Return all lines of the data in which the string "navigation" occurs.

Pixel coordinate grounding data:
────────────────────
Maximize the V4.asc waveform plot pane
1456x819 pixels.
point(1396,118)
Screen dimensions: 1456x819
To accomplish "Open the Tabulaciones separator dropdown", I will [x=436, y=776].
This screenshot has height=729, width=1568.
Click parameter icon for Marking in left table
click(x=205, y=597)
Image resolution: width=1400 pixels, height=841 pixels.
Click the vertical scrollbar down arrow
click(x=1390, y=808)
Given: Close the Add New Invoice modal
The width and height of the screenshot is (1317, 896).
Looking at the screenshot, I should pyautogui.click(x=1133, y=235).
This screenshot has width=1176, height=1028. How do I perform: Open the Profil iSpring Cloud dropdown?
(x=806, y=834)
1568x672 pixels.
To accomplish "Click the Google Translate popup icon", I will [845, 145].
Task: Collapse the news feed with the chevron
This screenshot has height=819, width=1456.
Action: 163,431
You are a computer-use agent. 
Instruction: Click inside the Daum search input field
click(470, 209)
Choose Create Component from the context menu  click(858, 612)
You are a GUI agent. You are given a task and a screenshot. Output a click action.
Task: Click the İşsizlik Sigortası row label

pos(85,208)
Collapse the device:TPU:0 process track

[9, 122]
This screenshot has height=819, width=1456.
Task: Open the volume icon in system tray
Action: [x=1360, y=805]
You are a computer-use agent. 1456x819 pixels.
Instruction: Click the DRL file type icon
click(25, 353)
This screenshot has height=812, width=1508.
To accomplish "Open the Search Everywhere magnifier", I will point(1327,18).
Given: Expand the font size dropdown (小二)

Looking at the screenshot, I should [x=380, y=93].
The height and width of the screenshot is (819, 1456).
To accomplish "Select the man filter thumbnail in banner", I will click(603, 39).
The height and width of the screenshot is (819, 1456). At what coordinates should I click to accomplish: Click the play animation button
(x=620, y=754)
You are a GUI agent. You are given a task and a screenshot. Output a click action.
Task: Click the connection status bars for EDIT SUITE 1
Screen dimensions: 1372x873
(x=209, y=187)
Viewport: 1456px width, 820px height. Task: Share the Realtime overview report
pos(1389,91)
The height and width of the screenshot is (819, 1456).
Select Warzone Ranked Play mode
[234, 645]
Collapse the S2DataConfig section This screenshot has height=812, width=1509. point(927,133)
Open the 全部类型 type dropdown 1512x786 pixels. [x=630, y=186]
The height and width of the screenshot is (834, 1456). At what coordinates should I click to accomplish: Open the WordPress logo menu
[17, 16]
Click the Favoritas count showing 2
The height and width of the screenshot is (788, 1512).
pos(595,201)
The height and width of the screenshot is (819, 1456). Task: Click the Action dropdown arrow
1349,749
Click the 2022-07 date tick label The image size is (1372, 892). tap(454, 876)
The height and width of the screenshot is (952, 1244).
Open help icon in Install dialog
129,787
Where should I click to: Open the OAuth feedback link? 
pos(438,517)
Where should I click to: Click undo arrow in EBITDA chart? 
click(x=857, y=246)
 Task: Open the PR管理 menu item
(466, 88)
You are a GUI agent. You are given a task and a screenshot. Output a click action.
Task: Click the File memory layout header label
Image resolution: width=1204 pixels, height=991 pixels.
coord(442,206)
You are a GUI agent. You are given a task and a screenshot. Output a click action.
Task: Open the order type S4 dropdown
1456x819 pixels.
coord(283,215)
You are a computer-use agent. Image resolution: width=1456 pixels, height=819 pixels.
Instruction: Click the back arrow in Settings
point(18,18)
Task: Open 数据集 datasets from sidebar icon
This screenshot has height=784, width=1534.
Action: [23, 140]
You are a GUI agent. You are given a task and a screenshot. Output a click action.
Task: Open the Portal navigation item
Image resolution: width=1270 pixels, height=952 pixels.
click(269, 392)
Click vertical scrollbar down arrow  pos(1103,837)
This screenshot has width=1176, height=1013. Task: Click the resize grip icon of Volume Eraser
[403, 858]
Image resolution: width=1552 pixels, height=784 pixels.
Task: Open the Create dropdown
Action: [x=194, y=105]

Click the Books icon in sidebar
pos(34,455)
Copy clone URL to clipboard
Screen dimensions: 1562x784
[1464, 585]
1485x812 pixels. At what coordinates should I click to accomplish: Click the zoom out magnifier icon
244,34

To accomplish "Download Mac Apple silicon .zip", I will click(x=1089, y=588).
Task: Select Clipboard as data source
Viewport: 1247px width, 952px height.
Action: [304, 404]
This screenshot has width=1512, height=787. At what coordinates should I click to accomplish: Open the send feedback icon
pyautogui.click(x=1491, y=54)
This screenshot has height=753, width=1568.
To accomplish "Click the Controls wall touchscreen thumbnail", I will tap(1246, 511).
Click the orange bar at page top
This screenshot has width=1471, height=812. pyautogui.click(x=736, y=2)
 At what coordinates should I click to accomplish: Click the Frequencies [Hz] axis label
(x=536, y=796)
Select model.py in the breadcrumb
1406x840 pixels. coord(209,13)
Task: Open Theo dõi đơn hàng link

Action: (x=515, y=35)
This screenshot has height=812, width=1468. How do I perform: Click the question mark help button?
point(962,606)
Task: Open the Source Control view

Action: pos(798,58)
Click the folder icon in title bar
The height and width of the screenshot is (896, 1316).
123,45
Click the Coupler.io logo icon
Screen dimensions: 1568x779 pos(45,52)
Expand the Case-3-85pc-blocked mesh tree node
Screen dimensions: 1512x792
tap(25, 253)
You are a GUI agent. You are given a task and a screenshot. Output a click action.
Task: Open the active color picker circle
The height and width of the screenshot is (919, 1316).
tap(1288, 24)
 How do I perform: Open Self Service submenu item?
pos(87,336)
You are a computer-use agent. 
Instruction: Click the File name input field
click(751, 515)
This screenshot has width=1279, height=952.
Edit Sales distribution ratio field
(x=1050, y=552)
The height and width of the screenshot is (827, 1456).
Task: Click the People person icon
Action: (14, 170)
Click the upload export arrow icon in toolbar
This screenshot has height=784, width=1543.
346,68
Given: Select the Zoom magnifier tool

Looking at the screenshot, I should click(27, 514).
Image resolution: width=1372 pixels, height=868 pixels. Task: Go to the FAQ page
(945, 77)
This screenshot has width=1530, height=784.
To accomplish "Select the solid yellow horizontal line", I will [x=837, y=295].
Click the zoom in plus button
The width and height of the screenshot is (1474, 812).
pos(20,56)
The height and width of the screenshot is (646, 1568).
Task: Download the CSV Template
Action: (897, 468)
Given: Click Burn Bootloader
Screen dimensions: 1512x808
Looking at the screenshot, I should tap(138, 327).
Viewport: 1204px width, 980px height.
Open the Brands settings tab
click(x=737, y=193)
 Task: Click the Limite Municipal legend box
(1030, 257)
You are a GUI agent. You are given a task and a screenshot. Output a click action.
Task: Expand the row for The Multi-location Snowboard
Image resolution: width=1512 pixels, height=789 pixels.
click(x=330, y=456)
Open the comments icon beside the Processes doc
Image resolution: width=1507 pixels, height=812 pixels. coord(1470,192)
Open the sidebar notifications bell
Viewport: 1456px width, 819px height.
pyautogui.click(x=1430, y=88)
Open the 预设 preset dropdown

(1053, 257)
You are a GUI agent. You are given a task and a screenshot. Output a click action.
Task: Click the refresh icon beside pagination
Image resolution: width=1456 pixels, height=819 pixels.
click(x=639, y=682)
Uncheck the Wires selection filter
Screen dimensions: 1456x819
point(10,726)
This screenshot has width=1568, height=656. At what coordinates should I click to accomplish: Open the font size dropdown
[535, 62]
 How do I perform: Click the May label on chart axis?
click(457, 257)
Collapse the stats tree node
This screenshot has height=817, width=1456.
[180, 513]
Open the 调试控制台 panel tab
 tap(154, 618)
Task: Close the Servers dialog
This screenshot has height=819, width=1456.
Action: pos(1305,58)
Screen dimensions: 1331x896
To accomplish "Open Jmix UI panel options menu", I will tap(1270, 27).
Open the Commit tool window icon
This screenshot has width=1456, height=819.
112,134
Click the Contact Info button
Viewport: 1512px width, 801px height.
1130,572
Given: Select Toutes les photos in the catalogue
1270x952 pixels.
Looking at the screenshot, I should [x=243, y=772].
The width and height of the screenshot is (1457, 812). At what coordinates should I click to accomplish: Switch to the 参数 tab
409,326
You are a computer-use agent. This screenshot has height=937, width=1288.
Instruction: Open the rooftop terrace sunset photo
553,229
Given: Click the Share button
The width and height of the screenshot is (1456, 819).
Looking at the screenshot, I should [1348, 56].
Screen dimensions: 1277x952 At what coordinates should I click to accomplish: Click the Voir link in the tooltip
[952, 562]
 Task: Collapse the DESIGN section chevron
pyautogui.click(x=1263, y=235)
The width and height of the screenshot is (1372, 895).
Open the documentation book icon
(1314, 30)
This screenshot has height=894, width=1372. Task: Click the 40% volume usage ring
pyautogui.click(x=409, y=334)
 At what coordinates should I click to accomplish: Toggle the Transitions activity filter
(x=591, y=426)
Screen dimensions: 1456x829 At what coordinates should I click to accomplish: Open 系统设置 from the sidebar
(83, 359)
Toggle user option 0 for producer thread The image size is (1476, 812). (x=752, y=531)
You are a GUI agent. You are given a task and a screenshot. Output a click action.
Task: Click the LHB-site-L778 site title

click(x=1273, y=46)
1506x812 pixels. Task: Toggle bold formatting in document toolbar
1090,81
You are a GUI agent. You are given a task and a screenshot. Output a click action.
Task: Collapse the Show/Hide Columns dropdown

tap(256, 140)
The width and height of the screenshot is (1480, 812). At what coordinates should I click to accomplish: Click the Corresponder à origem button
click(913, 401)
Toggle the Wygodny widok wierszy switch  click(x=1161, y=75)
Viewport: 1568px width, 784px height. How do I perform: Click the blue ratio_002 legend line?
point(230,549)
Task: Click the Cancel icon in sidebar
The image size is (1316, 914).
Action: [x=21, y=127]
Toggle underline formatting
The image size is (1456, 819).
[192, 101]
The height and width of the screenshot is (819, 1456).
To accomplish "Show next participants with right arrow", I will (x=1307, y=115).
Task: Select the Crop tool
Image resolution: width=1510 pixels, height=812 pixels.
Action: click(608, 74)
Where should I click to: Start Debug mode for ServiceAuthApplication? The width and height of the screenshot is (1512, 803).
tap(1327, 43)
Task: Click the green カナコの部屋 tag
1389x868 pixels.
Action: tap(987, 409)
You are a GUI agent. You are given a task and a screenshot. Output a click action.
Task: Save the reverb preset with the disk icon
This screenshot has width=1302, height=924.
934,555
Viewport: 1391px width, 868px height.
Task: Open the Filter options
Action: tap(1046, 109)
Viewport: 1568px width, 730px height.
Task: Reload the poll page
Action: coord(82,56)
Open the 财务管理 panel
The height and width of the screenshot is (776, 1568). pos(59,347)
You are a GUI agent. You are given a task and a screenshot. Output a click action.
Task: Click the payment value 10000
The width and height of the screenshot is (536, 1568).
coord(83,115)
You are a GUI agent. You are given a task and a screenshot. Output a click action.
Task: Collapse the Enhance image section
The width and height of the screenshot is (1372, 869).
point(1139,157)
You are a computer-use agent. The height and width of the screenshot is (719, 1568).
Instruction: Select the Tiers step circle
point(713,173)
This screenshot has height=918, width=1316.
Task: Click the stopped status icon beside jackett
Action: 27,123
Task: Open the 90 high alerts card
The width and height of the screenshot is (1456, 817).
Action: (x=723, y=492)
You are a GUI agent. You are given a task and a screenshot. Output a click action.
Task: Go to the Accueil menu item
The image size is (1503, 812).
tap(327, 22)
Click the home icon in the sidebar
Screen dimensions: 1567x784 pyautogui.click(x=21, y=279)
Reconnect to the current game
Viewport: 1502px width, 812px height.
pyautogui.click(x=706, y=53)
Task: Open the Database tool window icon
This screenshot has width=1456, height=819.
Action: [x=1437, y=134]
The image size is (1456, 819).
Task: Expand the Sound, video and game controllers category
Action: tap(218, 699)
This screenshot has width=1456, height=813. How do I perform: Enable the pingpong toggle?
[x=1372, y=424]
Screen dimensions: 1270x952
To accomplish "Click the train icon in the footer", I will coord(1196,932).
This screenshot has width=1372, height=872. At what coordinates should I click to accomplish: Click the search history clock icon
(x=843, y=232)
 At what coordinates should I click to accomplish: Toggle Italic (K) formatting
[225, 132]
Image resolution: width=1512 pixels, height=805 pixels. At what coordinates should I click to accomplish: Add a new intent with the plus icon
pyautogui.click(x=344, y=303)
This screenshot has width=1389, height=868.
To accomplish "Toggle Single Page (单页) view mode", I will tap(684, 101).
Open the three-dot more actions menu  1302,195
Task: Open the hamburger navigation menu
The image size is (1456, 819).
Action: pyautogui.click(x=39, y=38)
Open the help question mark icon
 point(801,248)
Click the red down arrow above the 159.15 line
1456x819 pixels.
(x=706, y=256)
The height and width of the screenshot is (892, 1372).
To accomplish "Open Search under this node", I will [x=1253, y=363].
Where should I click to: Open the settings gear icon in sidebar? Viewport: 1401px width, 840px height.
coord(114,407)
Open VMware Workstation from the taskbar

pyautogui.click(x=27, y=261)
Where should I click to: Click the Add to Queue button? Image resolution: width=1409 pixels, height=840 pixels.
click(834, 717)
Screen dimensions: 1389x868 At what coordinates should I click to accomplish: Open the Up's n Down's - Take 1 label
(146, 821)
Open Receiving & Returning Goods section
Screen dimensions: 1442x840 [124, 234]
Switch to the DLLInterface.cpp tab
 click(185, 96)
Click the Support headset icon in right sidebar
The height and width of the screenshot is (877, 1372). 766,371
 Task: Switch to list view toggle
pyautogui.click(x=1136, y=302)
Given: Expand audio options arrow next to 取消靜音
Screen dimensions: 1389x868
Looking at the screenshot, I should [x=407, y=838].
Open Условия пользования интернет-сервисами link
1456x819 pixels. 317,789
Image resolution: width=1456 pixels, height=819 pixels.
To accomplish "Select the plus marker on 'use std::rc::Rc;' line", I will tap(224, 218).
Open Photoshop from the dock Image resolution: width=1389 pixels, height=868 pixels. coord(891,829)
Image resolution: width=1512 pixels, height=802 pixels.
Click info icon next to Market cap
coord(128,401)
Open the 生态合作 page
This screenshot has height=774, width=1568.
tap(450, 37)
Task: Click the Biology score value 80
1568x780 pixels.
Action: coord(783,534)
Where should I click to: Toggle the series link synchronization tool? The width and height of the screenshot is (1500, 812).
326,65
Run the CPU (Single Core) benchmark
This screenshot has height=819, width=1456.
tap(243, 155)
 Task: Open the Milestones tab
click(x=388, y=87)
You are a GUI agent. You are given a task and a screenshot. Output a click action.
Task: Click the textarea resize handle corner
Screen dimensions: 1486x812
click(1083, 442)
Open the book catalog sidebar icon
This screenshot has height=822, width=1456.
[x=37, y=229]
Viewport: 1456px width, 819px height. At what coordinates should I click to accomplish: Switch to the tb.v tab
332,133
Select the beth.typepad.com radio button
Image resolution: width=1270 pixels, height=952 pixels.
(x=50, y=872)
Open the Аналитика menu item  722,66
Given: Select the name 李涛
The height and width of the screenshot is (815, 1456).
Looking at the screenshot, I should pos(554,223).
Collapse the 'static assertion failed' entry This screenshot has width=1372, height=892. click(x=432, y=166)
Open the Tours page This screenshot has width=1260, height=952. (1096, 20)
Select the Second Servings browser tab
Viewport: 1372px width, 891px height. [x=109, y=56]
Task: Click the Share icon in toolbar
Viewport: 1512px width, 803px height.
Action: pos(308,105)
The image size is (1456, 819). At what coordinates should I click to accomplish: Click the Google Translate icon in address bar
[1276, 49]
────────────────────
Answer to the exercise:
Task: Open the Portal navigation item
Task: Open the hamburger navigation menu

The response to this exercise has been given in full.